Getting More Meaning From Less Data
Training perception systems often requires a lot of data. To teach a system to identify an object as a vehicle, pedestrian or something else, an engineer typically has to show it sensor readings of that object from many different angles and in many different environments. Vehicles, trees and even people come in many shapes and sizes, and exposing the system to more models of those objects enables it to identify them more accurately and extensively.
However, in a challenge leading up to the recent European Conference on Computer Vision, Aptiv intern Frederik Hasecke proved that it is possible to train a neural network well even when the data available is limited.
The competition was sponsored by Innoviz, one of Aptiv’s technology partners, and Nvidia. Four participating teams looked for ways to use Innoviz’s InnovizTwo lidar system and correctly perceive 3D images in situations where the system had collected and annotated only a limited number of lidar frames. Hasecke and his professor Anton Kummert won first place for their innovative approach. Hasecke is a doctoral student at the University of Wuppertal in Germany in the field of artificial intelligence and computer vision, and was working under a grant provided by Aptiv at the time of the challenge.

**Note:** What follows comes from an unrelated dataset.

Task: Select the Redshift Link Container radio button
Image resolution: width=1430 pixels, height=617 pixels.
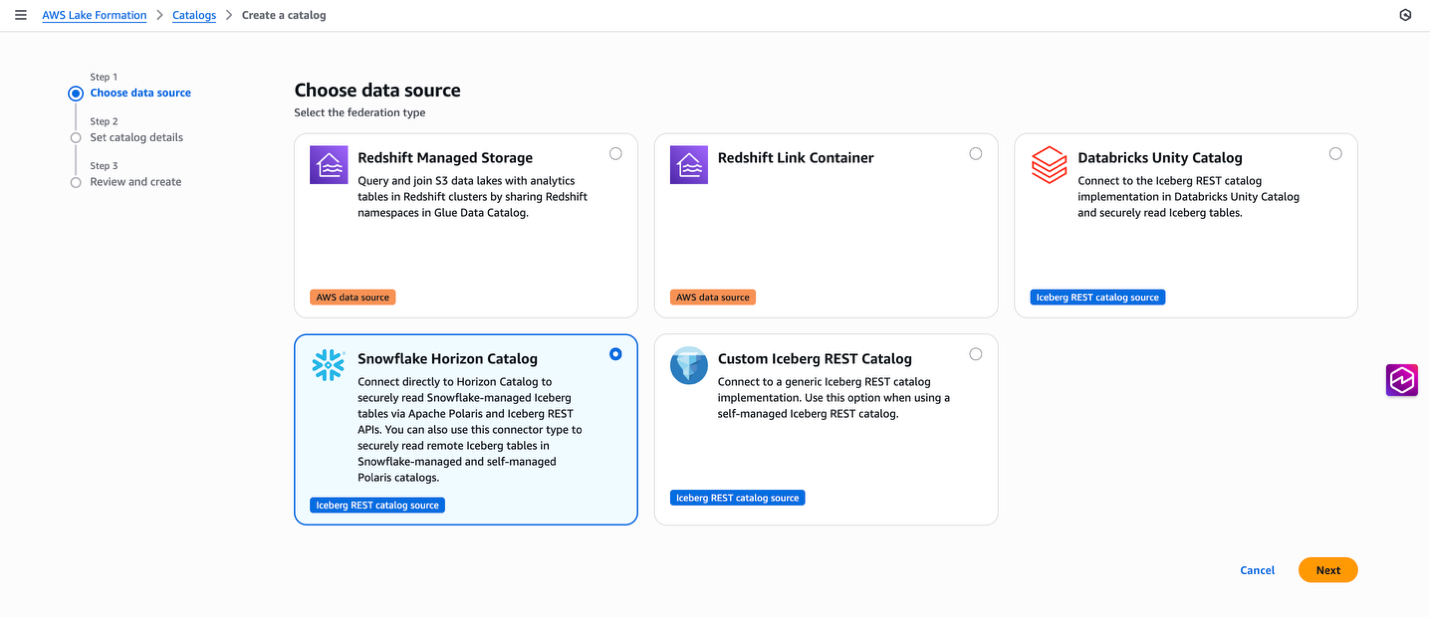Action: (975, 154)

Participants were given a dataset with 1,200 lidar frames from several driving scenarios — but only 100 of those frames were annotated, meaning that objects had not been identified in the other 1,100 frames. In the annotated frames, the sponsors had identified only 790 cars, 30 pedestrians, eight bicycles, 17 motorcycles and 77 trucks, and teams had the task of training their systems to identify as many objects as they could in the unannotated frames.
The typical lidar frame in the set of 1,200 frames that were provided showed traffic scenes with the rough size and outline of objects picked up by the lidar. The lidar did not show the color of the objects. With only the three-dimensional point clouds, the teams could get a general sense of the shape of objects, but without much context or detail.

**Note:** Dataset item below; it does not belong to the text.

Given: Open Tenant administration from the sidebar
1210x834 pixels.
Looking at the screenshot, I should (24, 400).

Given this limited dataset, Hasecke used techniques he has been working on while pursuing his Ph.D. He took scans of objects like cars, bicycles and trees both from the annotated frames supplied in the competition and from an outside 3D mesh source to match against objects in the frames that had not been annotated. By resizing, flipping and otherwise manipulating these imported objects, he and Kummert trained the underlying neural network to recognize more of the objects.
While radar and cameras are the primary external sensors for vehicles today, lidar is often combined with other data from test vehicles to establish ground truth. That is, a test vehicle can be equipped with a highly sensitive lidar to establish exactly what objects are around the test vehicle, their size, their distance and other factors. Perceptions from radars and cameras under development for production vehicles can then be compared to that ground truth to see how well they are performing. Radar will continue to provide fundamental sensing for all levels of driving automation, with lidar being added for Level 4 automation and autonomous mobility on demand.
The competition showed that lidar can be used to identify objects even with limited data, Hasecke says. That can lead to better object detection in self-driving cars sold to the public — and, ultimately, a safer automated driving experience.